Disclaimer: The author of this blog post is heavily medicated, teary and scared out of her wits!
After my husband got called in to work again this week I decided dinner would be In N Out. Yum! As I sat there in my car, all quiet with time to think, I began to cry. Not just tears for my hurting back but a release of fear and worry that has plagued me for weeks zapping my energy and my creativity. As the tears streamed down my face I realized I had not cried when I got the news that I need my entire lower back fused in a horrific surgery.
As is my usual response I began "getting ready" for the surgery. I bought two old lady snap front nightgowns, figured out what items on my calendar I had to cancel, bought birthday presents for friends with upcoming birthdays, cleaned off my desk, organized my studio, did laundry, arranged help for my upcoming east coast buying help, made a ridiculous honey do list for my hubby, scheduled our annual termite inspection and the list goes on. I did not want to think about how terrified I was.
They are going to cut me in half front and back and insert a huge metal cage, plates and screws. No reason to be scared. I will not be able to drive, craft, cook, sit, travel, shop, clean, go to concerts at the fair, hit the beach, paint, make jewelry or any of the things that make my life rich. No reason to be scared. I will have one to three months of considerable pain that will be only partially taken care of with the narcotics that will make me a zombie. No reason to be scared. The rehab portion where I learn to walk and do everything else safely will last an excruciating six months. No reason to be scared.
As I sat there cramming french fries in my mouth and crying I realized I am not scared I am TERRIFIED! I have been scared before- no big. I have never been terrified. I cannot avoid it, nor can I wallow in it. I am acknowledging my fear and moving forward. I have given myself permission to miss things, cancel things, change things and ask for things and do whatever helps. This is about getting through something really awful.
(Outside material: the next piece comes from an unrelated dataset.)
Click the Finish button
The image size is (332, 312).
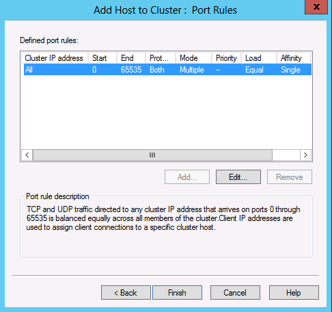[177, 292]
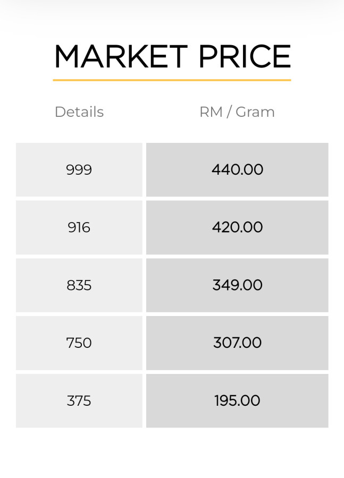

My friends have all rallied around me and offered help. I will need it. I have never had to ask for help like this. I am known for being fiercely independent and self reliant. Accepting and asking for help with grace will be a new challenge. So here I sit- scared and that is alright. I will fight through the pain to rehab in record time. I will regain my independence one day at a time. With a ton of love, friendship, medical miracle workers, and a ridiculous amount of help from my friends I will get through this.
This is Addy. The best pain medicine ever. She delivers puppy kisses and snuggles in large doses. I have not forgotten my sweet Max or Lulu, they are helping with snuggles and kisses too. There is just something special about a puppy. They have magic healing powers for your worries or ailments.
I am not sure I had a point in sharing this- maybe I just did it for myself to acknowledge the fright and get back to being creative instead of avoiding the feeling. At the end of this journey I will have a journal filled with bad, drug induced, emotional sketches. I am not sure they will translate into new jewelry designs but it should be pretty amusing! I cannot wait to get back to creating! I am going to rock Spring 2014!!!